In 4-H rodeo in South Dakota, riding bulls and broncs, for example, are called boys events, although girls are allowed to enter if they want to, Cowan says. And some boys have chosen in recent years to compete in barrel racing, or pole-bending or ribbon-roping, which are called girls events.

New Mexico’s 4-H rodeo several years ago dropped any gender distinctions, dividing rodeo events into several divisions.

South Dakota 4-H rodeo began in 1971, a year before the federal Title IX law was even passed, and has been an example of fair play for boys and girls for a half-century, Cowan says.

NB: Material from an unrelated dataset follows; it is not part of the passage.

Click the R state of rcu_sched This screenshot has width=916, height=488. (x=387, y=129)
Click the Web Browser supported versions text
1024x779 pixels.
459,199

Noem agreed with Cowan in her news release: “The previous legal opinion was more about political correctness than the rodeo experience for the kids involved,” Noem said. “After months of pressure, the USDA finally listened to those actually involved in the rodeo, hit pause, and allowed South Dakota youth rodeo to continue to operate as it has for decades. I’m grateful to Secretary Perdue for hearing us out and helping me push career bureaucrats to take South Dakota 4-H seriously.”

In November, Noem had written Perdue asking for a review of USDA’s legal opinion on Title IX in 4-H rodeo “as a mother who has had three children participate in the (4-H rodeo) program and volunteered for 16 years. . .”

“Whether it is barrel racing or calf roping, the difference between the male and female competitors can create unfair advantages,” Noem wrote Perdue last fall.

Cowan was reading Perdue’s letter late Tuesday: “We are obviously very happy about with this,” Cowan told the Capital Journal on Tuesday night.

But he wonders why local 4-H rodeo supporters weren’t told about this reported change last year in the way that USDA officials were looking at Title IX compliance.

“Obviously, USDA changed their position at some point and said ‘we are just going to follow what the Department of Education is doing and that is what we said all along.”

“But nobody bothered to tell us.”

Rodeo in South Dakota is not a partisan issue, necessarily, although Noem is running for governor this year. While her main rival might be fellow Republican, Attorney General Marty Jackley, the Democratic contender is legislator Billie Sutton, a former rodeo bronc rider.

Cowan said former U.S. Attorney Randy Seiler of Fort Pierre has been helping local 4-H rodeo supporters with legal advice.

Seiler, a Democrat, is running for state attorney general and has been a wealth of good counsel, Cowan said.

Cowan said he was grateful to Noem “for not only supporting us, but bigger than that, having enough guts to stand up for something she believes in, knowing it might not be popular with everyone.”